My hospital system, like many hospital and academic medical centers in America, provides an open-access journal subscription to the New England Journal of Medicine (NEJM) for it’s doctors on their private intranet. While I do not know the price of this subscription (I’m sure it’s substantial), in the past I have thought it was a nice gesture by our hospital staff to keep doctors current with the latest medical information from the medical journal with the highest impact factor.
Now, I’m not so sure.
New conflict of interests between the NEJM and my hospital have arisen that make me question the wisdom of this policy of free subscriptions provided to doctors, not only our institution, but all other medical centers that offer such an free subscriptions to their medical staff. As they say, there’s no such thing as a free lunch.
Especially when the lunch being served supports tying Maintenance of Certification to maintaining doctors’ hospital privileges.
On 7 April 2014, the New England Journal of Medicine launched their NEJM Knowledge+ website, a product of the NEJM Group, a division of the Massachusetts Medical Society, that breathlessly markets their own costly version of preparing for the ABIM’s MOC process to their readership. A tiny sliver of their exhaustive marketing even promotes the use of their product during the few remaining non-medical hours of a physician’s day:
"Whenever you’ve got a moment to lean back and reflect, Internal Medicine Board Review is there with you – whether it’s in line at the supermarket, in the parking lot while waiting for your child’s soccer practice to let out, or during an unplanned minute between patients."
Seriously?
Never is there a mention what NOT passing the ABIM MOC testing means to doctors and their families. Never is mentioned that since the advent of MOC re-certification, the financial reserves of the ABIM and ABIM Foundation have increased substantially; in 2006 and 2007, the ABIM transferred $13 million to its "foundation." Never is there a mention that reserves of this magnitude demand accountability to physicians upon which their system has been foisted without any unbiased scientific evidence of its merits. Never is there a mention of the cozy financial relationship that exists between Area9 Labs (the manufacturer of the NEJM Group’s new Knowledge+ website), McGraw-Hill publishing, and the NEJM. Never is mentioned how Area9 distributes and markets the web-based physician learning data it collects on the Knowledge+ website.
Most of all, there is never a mention of the ABIM’s unrelenting efforts to link their MOC process to doctors’ hospital privileges and their ability to practice their trade – hence where my concern with the conflict of interest exists when hospitals and medical centers purchase the NEJM free of charge for their physicians. Hospitals don’t need to buy into this manipulation of their staff. Almost every medical group has mechanisms to acquire continuing medical education for their staff that are open and not restricted to the ABIM’s costs and onerous re-certification process. By purchasing paid subscriptions to the NEJM, are our hospitals supporting the ABIM’s proprietary, self-mandated and scientifically unproven educational process that ties passing a test to the maintenance of hospital privileges?

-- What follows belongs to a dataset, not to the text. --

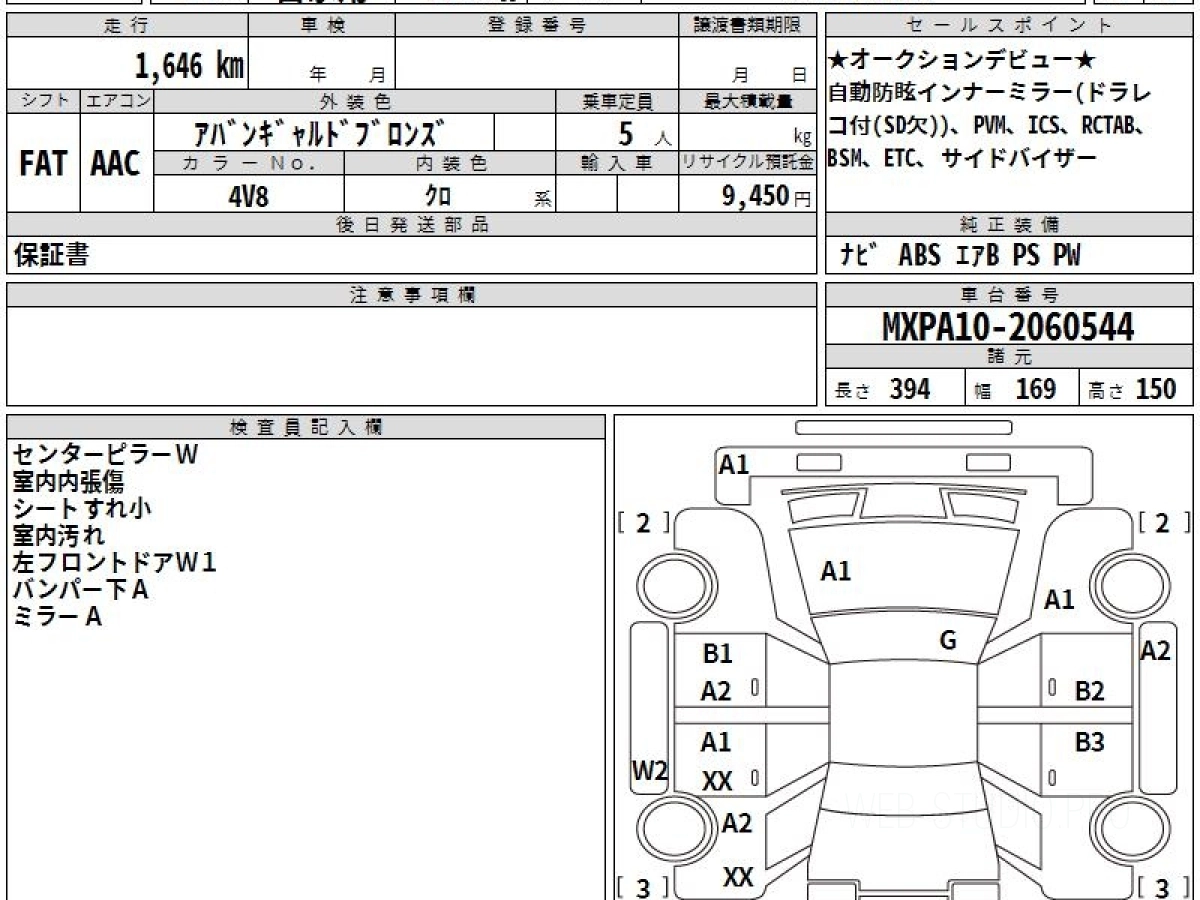The image size is (1200, 900).
Task: Select the W2 damage mark on side panel
Action: (x=649, y=771)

It is very troubling that the NEJM Group has decided to ally with the ABIM in its MOC efforts. The ABIM leadership continues to exist under a non-transparent and unethical conflict of interest policy. The ramifications of the conflicts that existed with former and current members of the ABIM leadership are only now coming to light. This leaves the ABIM’s professional credibility seriously in question with physicians. Is the money that the NEJM Group receives from doctors of all levels of training on their Knowledge+ website worth the damage to their credibility as they ally with the ABIM?
It seems so. After all, the NEJM seems more concerned about its educational subscription fees than the ethics and scientific integrity of the training process they’re promoting.

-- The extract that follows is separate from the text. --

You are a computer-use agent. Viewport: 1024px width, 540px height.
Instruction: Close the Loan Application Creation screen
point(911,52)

Because of the clear and present danger that the promotion of the ABIM’s MOC process presents to physicians’ reputations and their ability to practice sound medicine, I recommend immediate termination of free paid subscriptions to the NEJM for physicians at our institution and others like it until the NEJM Group abandons its support of the ABIM’s highly-flawed and manipulative MOC process.
After all, the conflict of interest problems inherent to this cozy institutional arrangement between the ABIM, NEJM Group, and the nation’s hospitals far exceed anything that existed when pharmaceutical representatives supplied doctors with free pens.